:: Pixel coordinate grounding data ::
/---

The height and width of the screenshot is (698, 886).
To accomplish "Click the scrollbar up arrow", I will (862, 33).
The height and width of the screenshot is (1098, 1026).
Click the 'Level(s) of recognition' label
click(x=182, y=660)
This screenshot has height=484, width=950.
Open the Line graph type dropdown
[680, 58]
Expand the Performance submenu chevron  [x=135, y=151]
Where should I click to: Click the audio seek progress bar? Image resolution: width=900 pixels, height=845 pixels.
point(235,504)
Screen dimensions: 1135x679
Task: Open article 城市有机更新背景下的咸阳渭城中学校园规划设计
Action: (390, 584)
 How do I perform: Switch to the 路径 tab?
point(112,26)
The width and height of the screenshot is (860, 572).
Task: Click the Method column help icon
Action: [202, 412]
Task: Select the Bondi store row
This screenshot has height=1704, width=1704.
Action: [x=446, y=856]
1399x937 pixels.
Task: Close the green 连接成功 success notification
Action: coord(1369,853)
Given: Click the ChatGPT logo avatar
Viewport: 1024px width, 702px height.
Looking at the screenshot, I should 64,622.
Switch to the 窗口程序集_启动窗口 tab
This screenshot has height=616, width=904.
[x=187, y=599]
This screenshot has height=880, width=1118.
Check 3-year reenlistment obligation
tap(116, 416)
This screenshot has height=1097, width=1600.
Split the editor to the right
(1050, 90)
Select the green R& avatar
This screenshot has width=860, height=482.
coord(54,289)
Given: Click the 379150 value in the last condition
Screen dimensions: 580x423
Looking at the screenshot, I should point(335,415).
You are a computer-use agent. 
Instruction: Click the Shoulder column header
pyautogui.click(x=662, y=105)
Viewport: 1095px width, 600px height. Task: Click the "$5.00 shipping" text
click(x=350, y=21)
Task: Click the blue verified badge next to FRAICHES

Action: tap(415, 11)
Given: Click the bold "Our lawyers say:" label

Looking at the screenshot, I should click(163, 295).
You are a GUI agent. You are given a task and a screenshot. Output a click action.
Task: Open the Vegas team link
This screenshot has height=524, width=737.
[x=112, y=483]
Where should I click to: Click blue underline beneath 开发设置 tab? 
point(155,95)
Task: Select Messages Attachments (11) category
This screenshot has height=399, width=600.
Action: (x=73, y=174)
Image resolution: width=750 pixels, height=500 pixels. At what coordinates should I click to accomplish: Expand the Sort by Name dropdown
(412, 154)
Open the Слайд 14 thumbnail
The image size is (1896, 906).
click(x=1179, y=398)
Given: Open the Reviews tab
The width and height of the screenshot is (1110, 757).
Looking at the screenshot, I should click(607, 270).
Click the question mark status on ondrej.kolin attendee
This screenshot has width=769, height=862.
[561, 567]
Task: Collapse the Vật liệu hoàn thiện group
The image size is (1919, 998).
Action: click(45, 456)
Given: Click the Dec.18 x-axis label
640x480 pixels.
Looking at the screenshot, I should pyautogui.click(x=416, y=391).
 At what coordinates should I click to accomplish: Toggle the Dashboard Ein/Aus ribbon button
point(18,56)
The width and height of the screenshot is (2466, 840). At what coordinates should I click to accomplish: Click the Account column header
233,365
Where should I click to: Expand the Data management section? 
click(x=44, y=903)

\---

:: ABOUT THIS TASK ::
All of the entries above are to be written out again exactly.

:: REPLY TO THE TASK ::
The height and width of the screenshot is (698, 886).
To accomplish "Click the scrollbar up arrow", I will (862, 33).
The height and width of the screenshot is (1098, 1026).
Click the 'Level(s) of recognition' label
click(x=182, y=660)
This screenshot has height=484, width=950.
Open the Line graph type dropdown
[680, 58]
Expand the Performance submenu chevron  [x=135, y=151]
Where should I click to: Click the audio seek progress bar? Image resolution: width=900 pixels, height=845 pixels.
point(235,504)
Screen dimensions: 1135x679
Task: Open article 城市有机更新背景下的咸阳渭城中学校园规划设计
Action: (390, 584)
 How do I perform: Switch to the 路径 tab?
point(112,26)
The width and height of the screenshot is (860, 572).
Task: Click the Method column help icon
Action: [202, 412]
Task: Select the Bondi store row
This screenshot has height=1704, width=1704.
Action: [x=446, y=856]
1399x937 pixels.
Task: Close the green 连接成功 success notification
Action: coord(1369,853)
Given: Click the ChatGPT logo avatar
Viewport: 1024px width, 702px height.
Looking at the screenshot, I should 64,622.
Switch to the 窗口程序集_启动窗口 tab
This screenshot has height=616, width=904.
[x=187, y=599]
This screenshot has height=880, width=1118.
Check 3-year reenlistment obligation
tap(116, 416)
This screenshot has height=1097, width=1600.
Split the editor to the right
(1050, 90)
Select the green R& avatar
This screenshot has width=860, height=482.
coord(54,289)
Given: Click the 379150 value in the last condition
Screen dimensions: 580x423
Looking at the screenshot, I should point(335,415).
You are a computer-use agent. 
Instruction: Click the Shoulder column header
pyautogui.click(x=662, y=105)
Viewport: 1095px width, 600px height. Task: Click the "$5.00 shipping" text
click(x=350, y=21)
Task: Click the blue verified badge next to FRAICHES

Action: tap(415, 11)
Given: Click the bold "Our lawyers say:" label

Looking at the screenshot, I should click(163, 295).
You are a GUI agent. You are given a task and a screenshot. Output a click action.
Task: Open the Vegas team link
This screenshot has height=524, width=737.
[x=112, y=483]
Where should I click to: Click blue underline beneath 开发设置 tab? 
point(155,95)
Task: Select Messages Attachments (11) category
This screenshot has height=399, width=600.
Action: (x=73, y=174)
Image resolution: width=750 pixels, height=500 pixels. At what coordinates should I click to accomplish: Expand the Sort by Name dropdown
(412, 154)
Open the Слайд 14 thumbnail
The image size is (1896, 906).
click(x=1179, y=398)
Given: Open the Reviews tab
The width and height of the screenshot is (1110, 757).
Looking at the screenshot, I should click(607, 270).
Click the question mark status on ondrej.kolin attendee
This screenshot has width=769, height=862.
[561, 567]
Task: Collapse the Vật liệu hoàn thiện group
The image size is (1919, 998).
Action: click(45, 456)
Given: Click the Dec.18 x-axis label
640x480 pixels.
Looking at the screenshot, I should pyautogui.click(x=416, y=391).
 At what coordinates should I click to accomplish: Toggle the Dashboard Ein/Aus ribbon button
point(18,56)
The width and height of the screenshot is (2466, 840). At what coordinates should I click to accomplish: Click the Account column header
233,365
Where should I click to: Expand the Data management section? 
click(x=44, y=903)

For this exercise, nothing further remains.